A determinant is an attribute that defines the value of another in a functional dependency.

26
Q

Define “candidate key”.

A

A candidate key is a unique identifier. These are ideal to become primary keys. Any non-key attribute is functionally dependent on every candidate key.

27
Q

What does 1st normal form look like?

A

In 1st normal form, or 1NF, there are no multivalued attributes. That’s all.
By default, all relations are in 1NF.

28
Q

What does 2nd normal form look like?

A

In 2nd normal form, or 2NF, it is the same as 1NF, with the addition that every non-key attribute is fully-functionally-dependent on the entire primary key. If there is an attribute that is unrelated to the entire primary key, it is not in 2NF.

29
Q

What are the steps to convert from 1NF to 2NF?

A

Create a new relation for each primary key attribute that is a determinant in a partial dependency. That attribute becomes that relation’s primary key.
Move the non-key attributes dependent on the new primary key to the new relation.

30
Q

What does 3rd normal form look like?

A

In 3rd normal form, or 3NF, it is the same as 2NF, but with the additional stipulation that there are no transitive dependencies. That means that there are no functional dependencies on non-primary-key attributes.

31
Q

What is a transitive dependency?

A

A transitive dependency is a functional dependency, once removed; that is, a functional dependency that is dependent on a non-primary key, which is in turn dependent on a primary key.

32
Q

What are the steps to convert from 2NF to 3NF?

A

Non-key determinants with transitive dependencies go into a new relation as a primary key, but also stays as a foreign key in the old relation.
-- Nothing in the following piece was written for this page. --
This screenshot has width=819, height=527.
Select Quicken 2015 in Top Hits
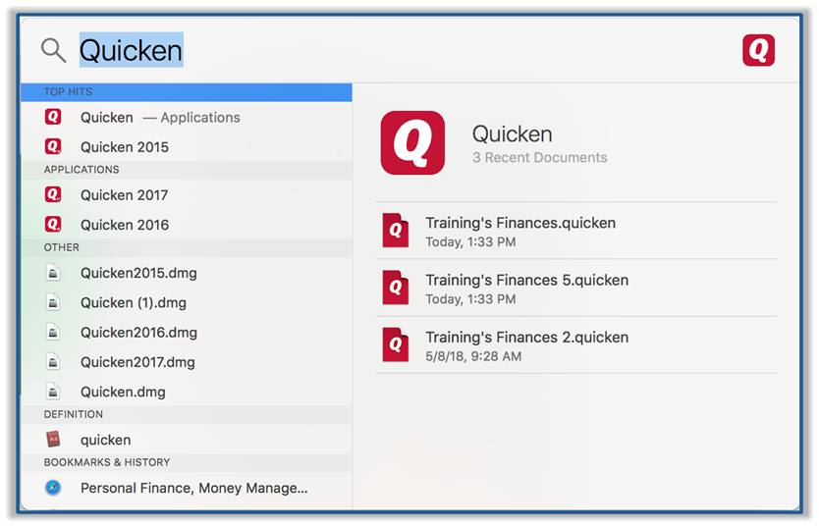point(125,147)
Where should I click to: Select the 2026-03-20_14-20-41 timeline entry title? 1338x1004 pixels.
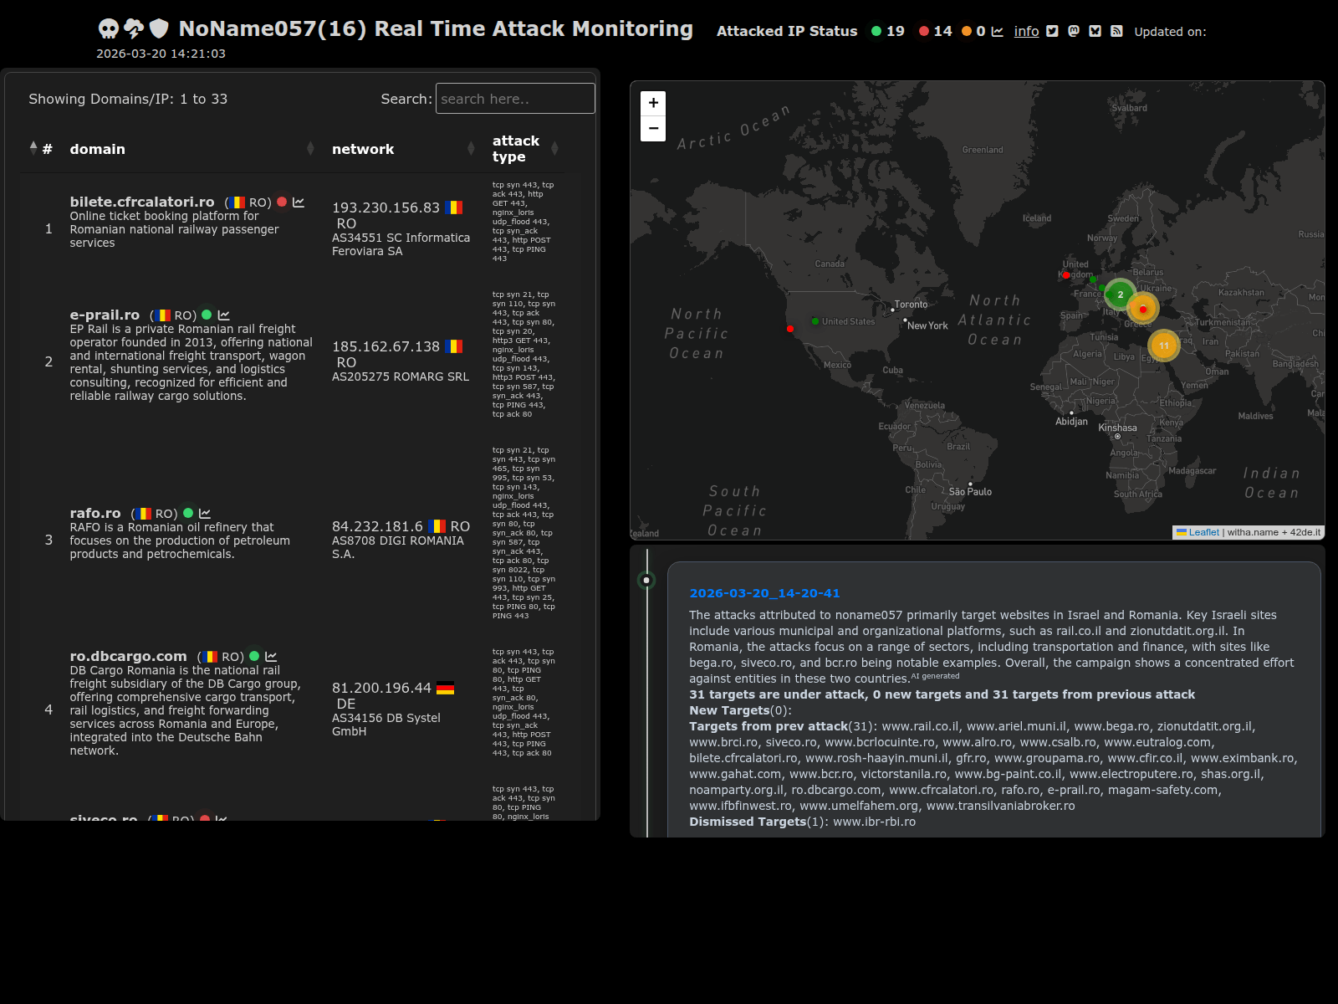(764, 593)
It’s dependents go along with it.

33
Q

What are the three types of functional dependency?

A

Full - Where the attribute is dependent on the entire primary key.
Partial - Where the attribute is dependent on only part of a composite primary key.
Transitive - Where the attribute is dependent on a non-key attribute, which in turn is dependent on a key attribute.

34
Q

What is denormalization?

A

Denormalization is the process of reversing normalization. It’s useful in that there are some situations where an unnormalized table is a better choice for a database. Normalization of a table usually creates more tables, which requires joins, which are tricky as far as system speed.